The world hasn’t suffered an apocalypse, not even the nuclear apocalypse with which Trump threatened North Korea; Trump hasn’t built an insurmountable wall to close the border with Mexico; he hasn’t thrown out millions of undocumented immigrants. These days, we accept the unbelievable fact that the world’s only real superpower is in Trump’s hands as if it were something almost ordinary. The nightmare has become the new normal. We’re making a mistake, because Trump’s presidency isn’t a reality show, nor is the White House an adult day care center. The cartoonish situation is real. Trump’s presidency is already doing harm, and it’s left the international order without a point of reference. The United States has lost its value, at the same time Trump declares his admiration for the new czar Vladimir Putin or for emperor Xi Jinping. Occupation of the White House by a “botarate,” someone who lacks judgment and who acts foolishly and irrationally, won’t come without a price.
We’re too focused on his crazy tweets. There are more than 36,000 of them, and he has 41.7 million followers, but by fixating on Twitter, we’re missing the bigger picture. Why should Trump care about the editorials that appear in The New York Times? His supporters in Middle America still stand by him because he skillfully understood the cultural, demographic, economic and xenophobic anxieties of poorly educated whites afraid of terrorism. He promised them he would bring back America, an imaginary, overwhelmingly white Anglo-Saxon country that only exists as a nostalgic ideal. Trump doesn’t heed advice; he works on intuition. He’s unaware of his own ignorance, and the presidency hasn’t changed him. It’s surprising to see his love for the military men who make up his royal guard.
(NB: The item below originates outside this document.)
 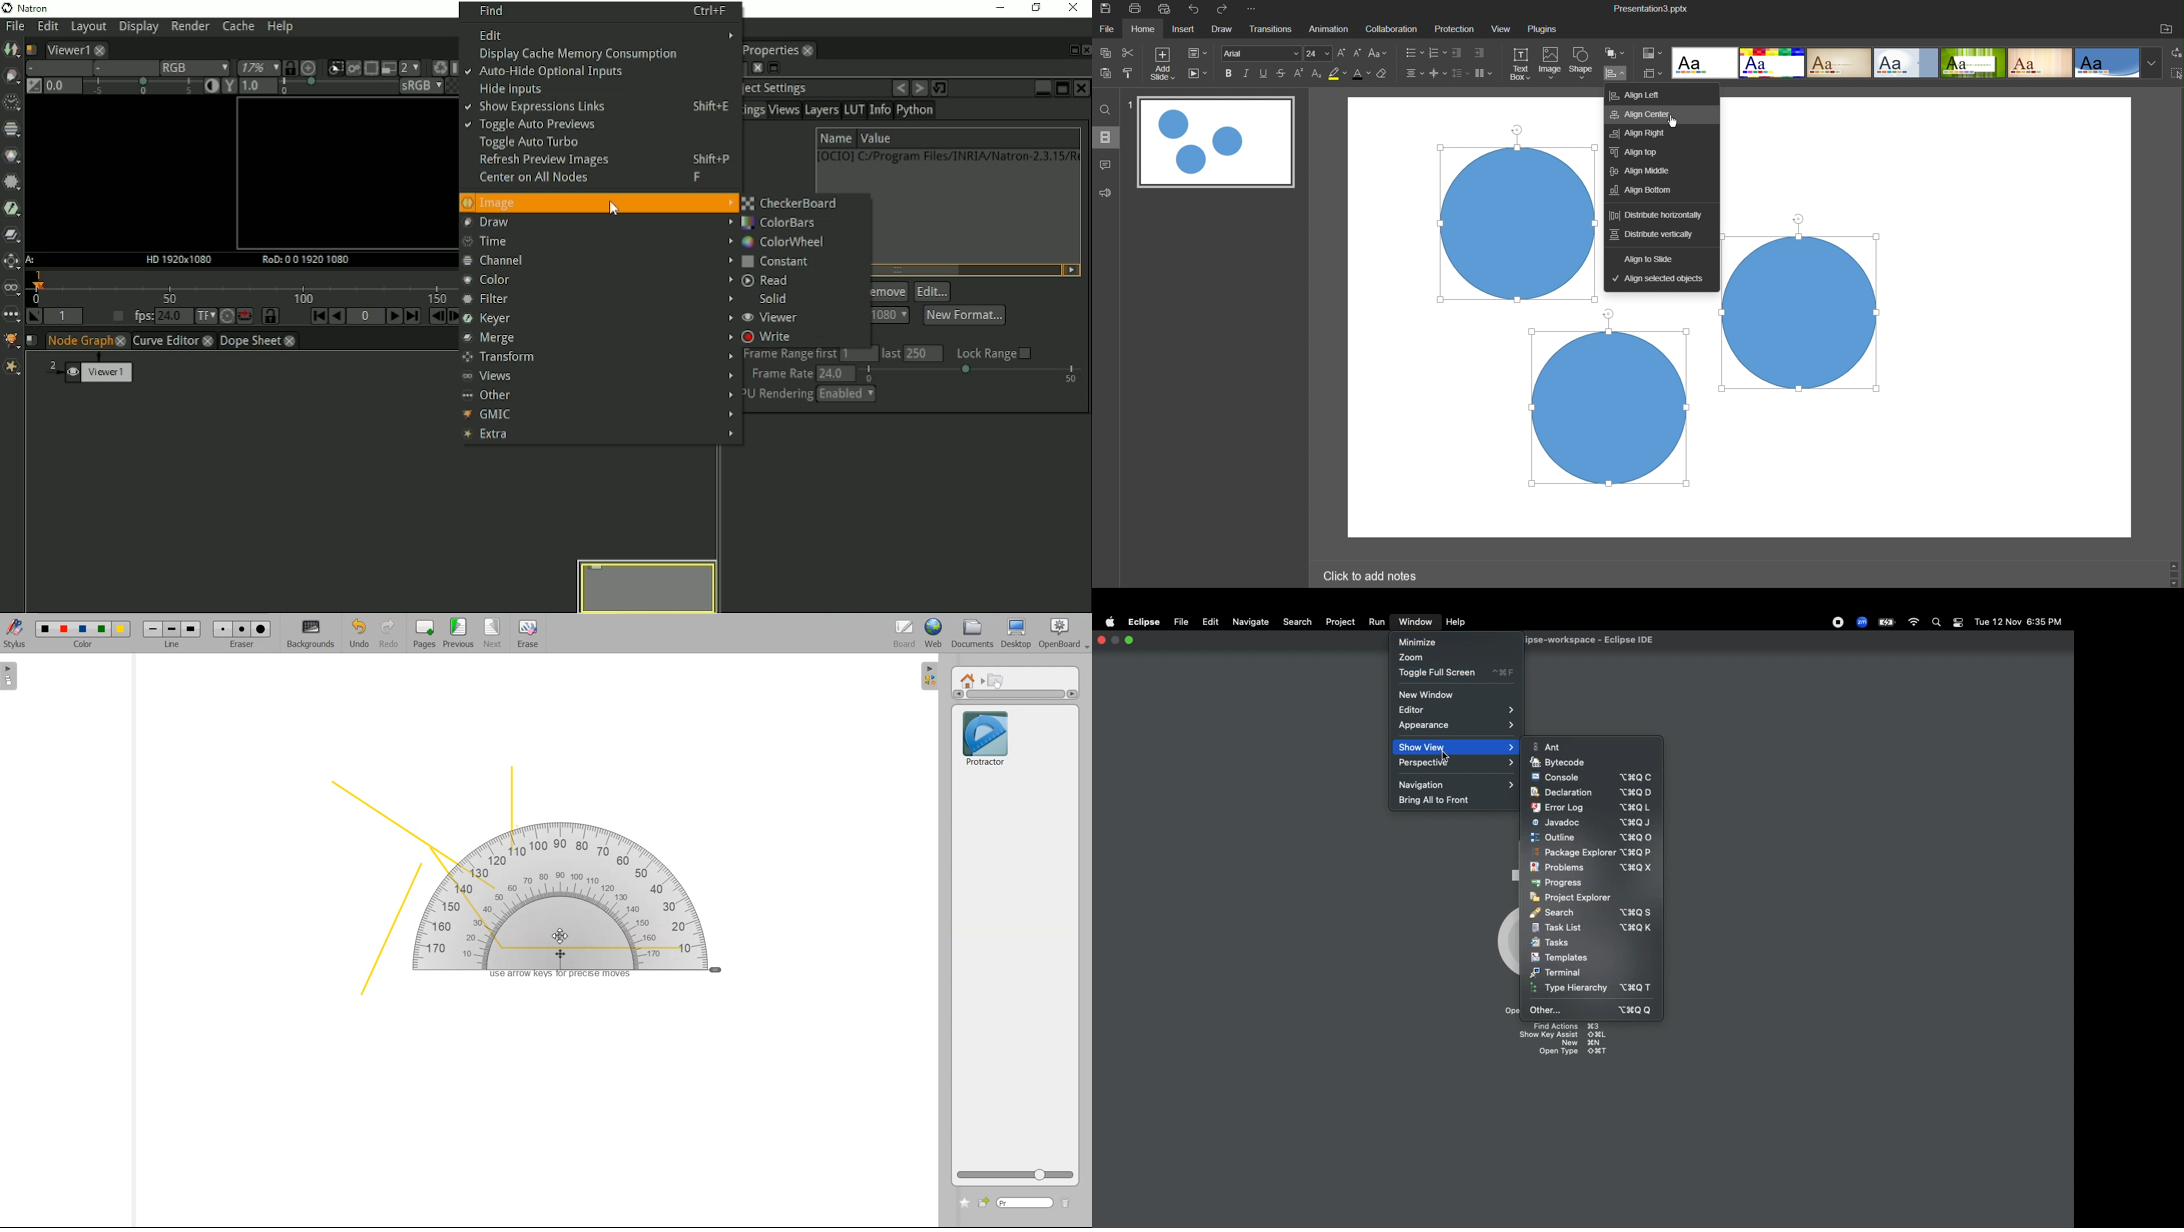 What do you see at coordinates (1643, 171) in the screenshot?
I see `Align Middle` at bounding box center [1643, 171].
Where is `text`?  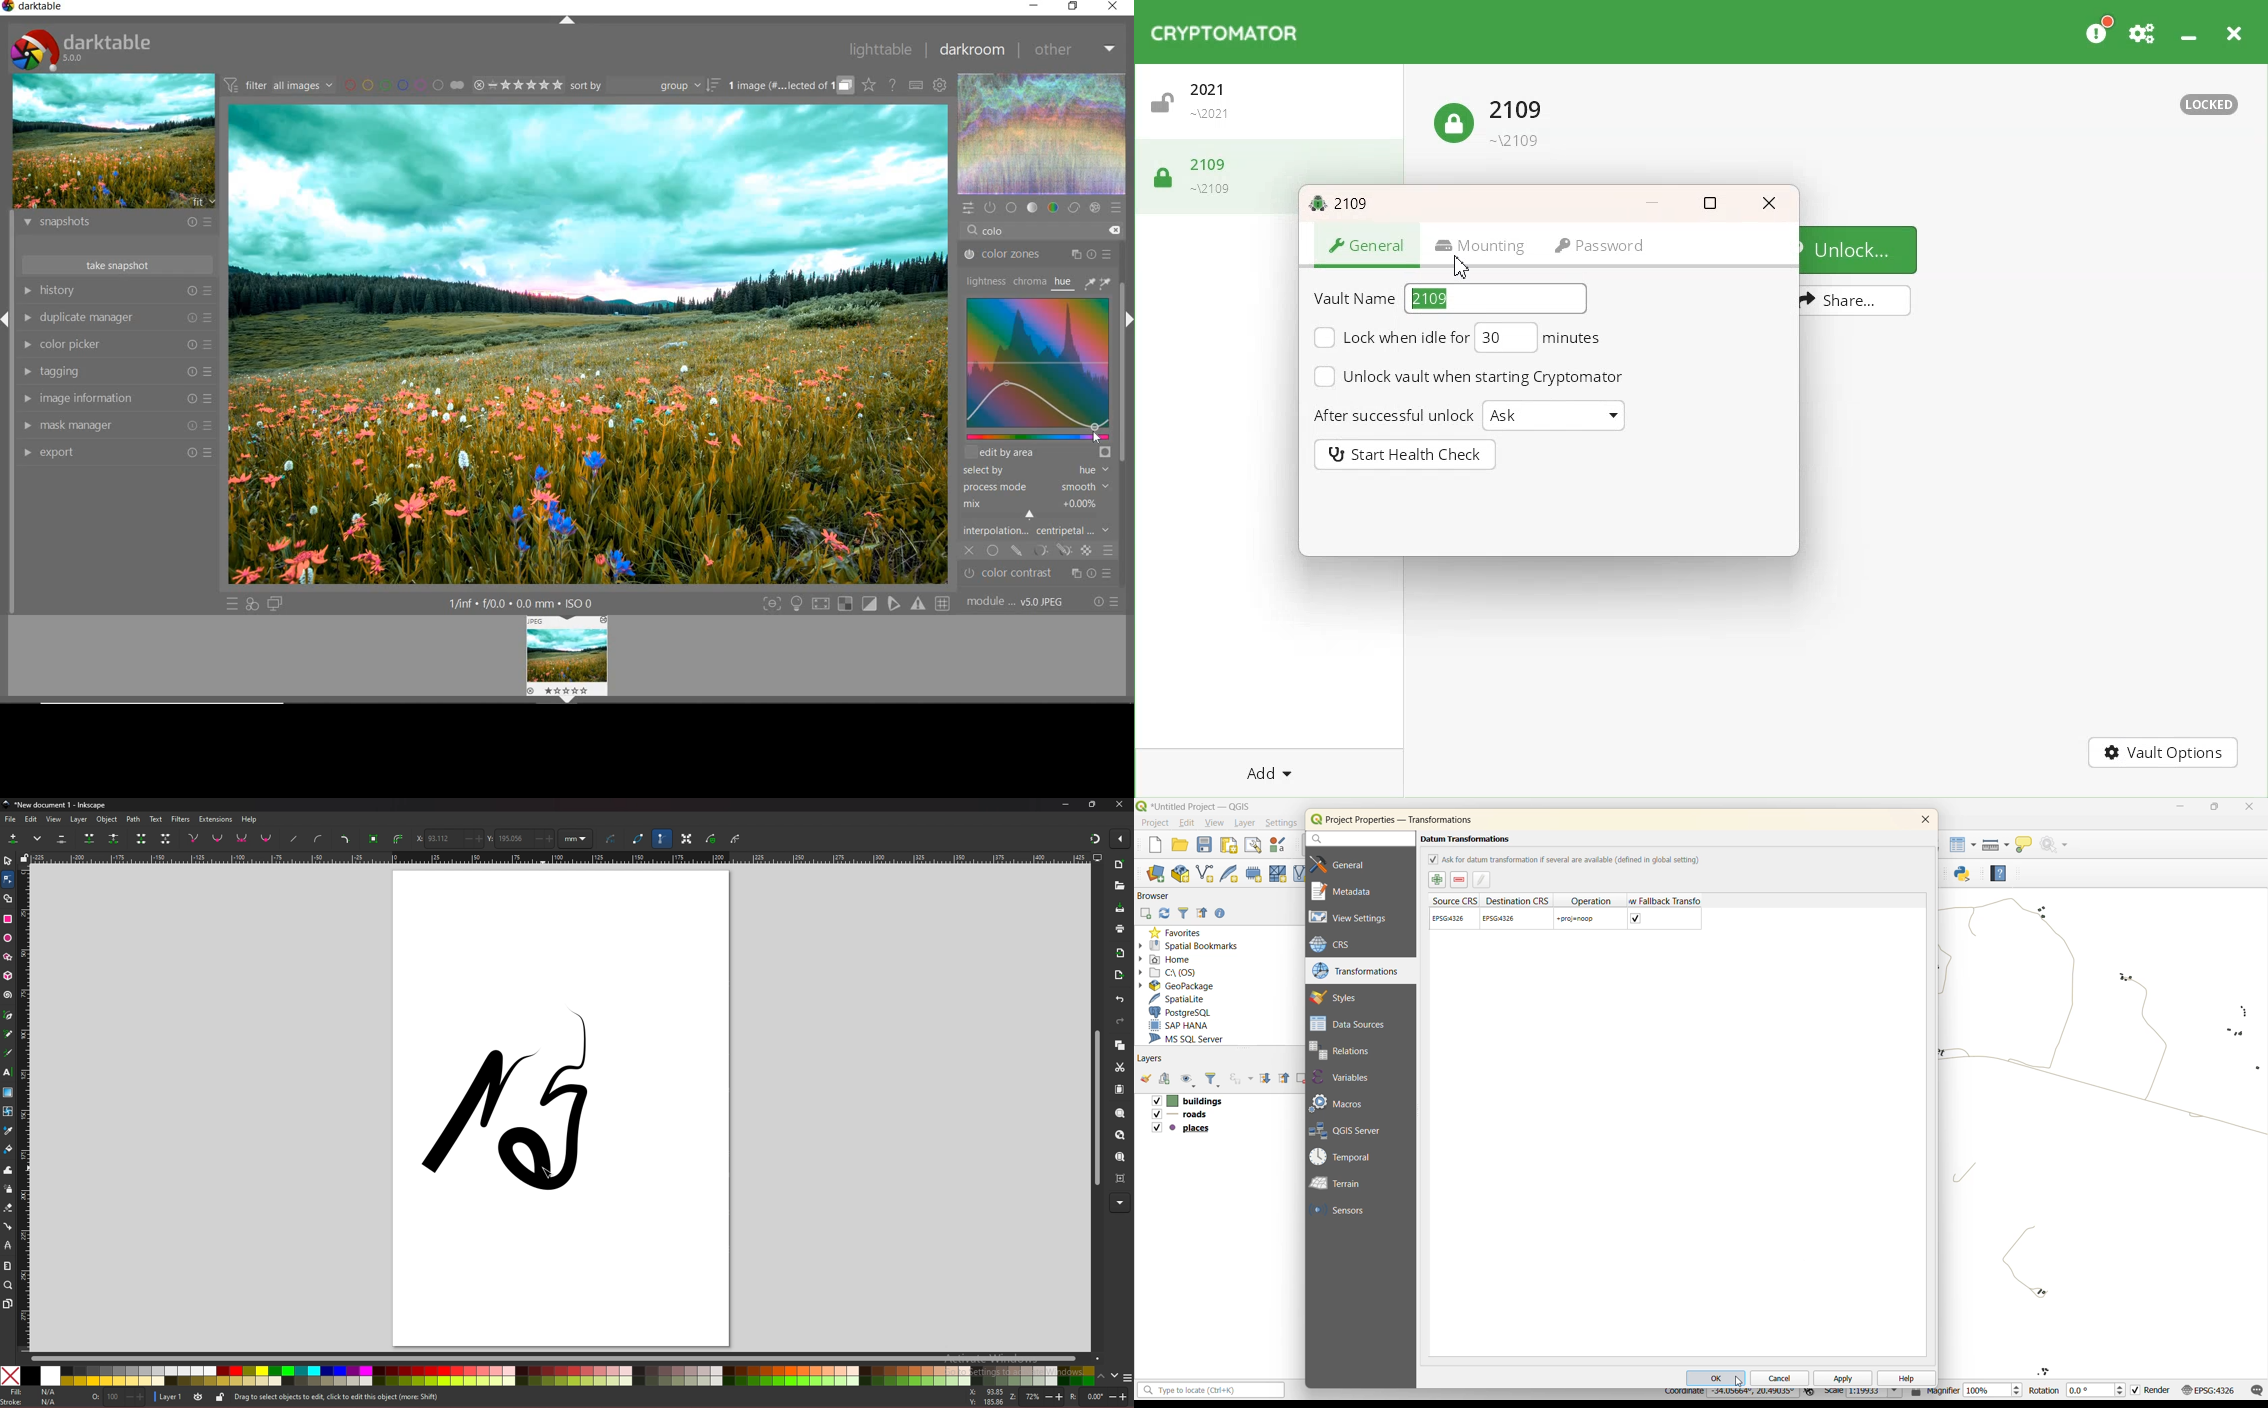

Three generals − one from the Pentagon, one from the National Security Council and one who is the chief of staff − try to bring order to a dysfunctional White House, and contain the unpredictable impulses of the commander in chief.
Trump has managed to blur the line between truth and fiction. But the economy is growing by 3 percent, unemployment is at a low (4.1 percent), an average of 270,000 jobs are being created each month, and the stock market has reached new highs. Who cares that Trump’s turned the White House into a family business, that he’s encouraging the far right, that he’s undoing the regulatory system? Who cares about the United States abandoning its global responsibilities and becoming the only country in the world to leave the Paris climate agreement? Trump’s voters don’t care about all this. We’ll have Trump around for a while.